The Supreme Court has unanimously overturned the Court of Appeal’s decision in the Farrell v Fences and Kerbs Limited litigation on the “gave value” limb of the good faith defence in section 296(3)(c) of the Companies Act 1993.
Allowing the appeal, the Supreme Court has decided that value given by a creditor at the time of the original transaction is sufficient to engage the good faith defence. In a typical transaction, that would be the original credit sale. A creditor need not have given “new” value at the time of or after the payment was made.
The value must be “real and substantial”. That will be measured at the time the value was given by the creditor, rather than at the time the payment is received by the creditor. In typical transactions (supply of goods or services on credit), we would expect the value will always be “real and substantial”.
While the Court carefully examined the language of the statute and precedent from here and overseas, it recognised that the decision was fundamentally a policy one.
The Court had to decide between two competing policy aims.
Is the purpose of the voidable transactions regime to protect the creditors as a whole? Should the pari passu principle reign supreme? If the liquidators’ argument were to be upheld, creditors could make use of the defence only if the “value” they had provided was new value. That is, value provided in exchange for the payment, rather than the value originally supplied by the creditor when the debt was created. Favouring this outcome would give legal certainty because the test would be clear. It would, however, create commercial uncertainty, particularly because of the lengthy two-year clawback period.
Alternatively, is it more important that individual creditors be protected in their dealings with companies of questionable solvency? That is, should “primacy … be accorded to fairness to individual creditors”? Should the law promote the “broader social interest” in not disrupting commercial transactions, even if this is at the expense of the body of a company’s creditors as a whole?
Ultimately, the Supreme Court favoured the second policy aim: the protection of individual creditors. It has ruled that the intention of the reforms (by which the defence was amended) was to create greater certainty for individual creditors and to align the New Zealand position with Australia.
Chapman Tripp Comments
It should be remembered that the defence has two other limbs. Creditors wanting to use the defence will still need to show that:
they received the payment in good faith (without an intention to gain a preference), and
they had no suspicion, or reasonable grounds to suspect, that the company making the payment was insolvent.
But the result of this decision is to widen considerably the scope of the defence.
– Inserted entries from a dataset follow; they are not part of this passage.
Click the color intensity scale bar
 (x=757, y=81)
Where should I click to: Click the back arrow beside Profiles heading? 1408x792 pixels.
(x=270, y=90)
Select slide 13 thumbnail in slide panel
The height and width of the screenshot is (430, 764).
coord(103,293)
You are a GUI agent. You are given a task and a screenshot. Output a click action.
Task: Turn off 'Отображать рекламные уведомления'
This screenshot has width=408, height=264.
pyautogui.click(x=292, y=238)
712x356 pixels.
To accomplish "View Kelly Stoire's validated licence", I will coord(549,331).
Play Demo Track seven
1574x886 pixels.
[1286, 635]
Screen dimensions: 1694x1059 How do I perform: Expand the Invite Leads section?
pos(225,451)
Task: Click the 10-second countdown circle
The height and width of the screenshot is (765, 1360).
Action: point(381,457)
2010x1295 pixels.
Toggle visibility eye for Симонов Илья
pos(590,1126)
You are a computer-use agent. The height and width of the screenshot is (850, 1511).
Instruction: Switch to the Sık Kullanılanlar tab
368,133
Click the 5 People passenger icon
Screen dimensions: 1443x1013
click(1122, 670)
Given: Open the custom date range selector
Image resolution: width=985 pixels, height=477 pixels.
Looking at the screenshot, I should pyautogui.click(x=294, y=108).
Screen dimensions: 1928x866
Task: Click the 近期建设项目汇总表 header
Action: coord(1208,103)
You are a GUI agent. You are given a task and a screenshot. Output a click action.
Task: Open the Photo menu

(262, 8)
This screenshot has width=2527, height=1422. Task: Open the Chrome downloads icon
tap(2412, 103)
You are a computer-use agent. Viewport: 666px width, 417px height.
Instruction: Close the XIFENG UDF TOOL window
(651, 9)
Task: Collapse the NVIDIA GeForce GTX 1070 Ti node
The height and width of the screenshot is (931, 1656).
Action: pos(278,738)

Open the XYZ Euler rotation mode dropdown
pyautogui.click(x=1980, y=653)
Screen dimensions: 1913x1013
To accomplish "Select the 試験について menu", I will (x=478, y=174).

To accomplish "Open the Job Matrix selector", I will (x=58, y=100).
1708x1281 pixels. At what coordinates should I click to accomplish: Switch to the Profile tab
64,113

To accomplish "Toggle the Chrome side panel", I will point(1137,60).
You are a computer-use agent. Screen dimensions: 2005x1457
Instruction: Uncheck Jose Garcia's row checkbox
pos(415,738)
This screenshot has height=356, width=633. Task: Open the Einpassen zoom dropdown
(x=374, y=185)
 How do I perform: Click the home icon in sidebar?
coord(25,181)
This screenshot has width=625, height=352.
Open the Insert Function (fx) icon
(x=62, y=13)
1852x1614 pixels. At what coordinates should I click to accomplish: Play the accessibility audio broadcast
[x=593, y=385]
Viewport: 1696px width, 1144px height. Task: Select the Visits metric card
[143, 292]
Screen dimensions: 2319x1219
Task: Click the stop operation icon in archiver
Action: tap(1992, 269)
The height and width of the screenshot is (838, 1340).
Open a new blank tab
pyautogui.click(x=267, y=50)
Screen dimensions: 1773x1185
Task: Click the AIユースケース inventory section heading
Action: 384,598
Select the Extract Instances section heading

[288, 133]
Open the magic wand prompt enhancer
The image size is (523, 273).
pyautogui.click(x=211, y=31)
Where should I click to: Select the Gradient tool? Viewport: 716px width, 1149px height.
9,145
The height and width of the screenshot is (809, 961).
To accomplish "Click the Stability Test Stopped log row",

Many more creditors will now be able to take advantage of it. In every case where a debt is being paid, there will have been an earlier supply of goods or services, so the “gave value” element will be satisfied.
The decision will be particularly welcomed by suppliers who provide goods and services to companies in a one-off, credit-based transaction - particularly suppliers who are not familiar with the debtor company.
The law on this point has been unclear for some time. Today’s decision follows a hearing on 18 March last year. We understand that many liquidators have been waiting on this decision before taking action on existing claims. We expect that they will now need to consider those pending claims carefully.
It may be that the market will now see fewer voidable transaction claims as a result of this decision.
Another important voidable transaction decision is on its way from the Court of Appeal. While it is on a different point (peak indebtedness), it too may have the effect of increasing or decreasing liquidators’ claims. We will comment on that as soon as it is available.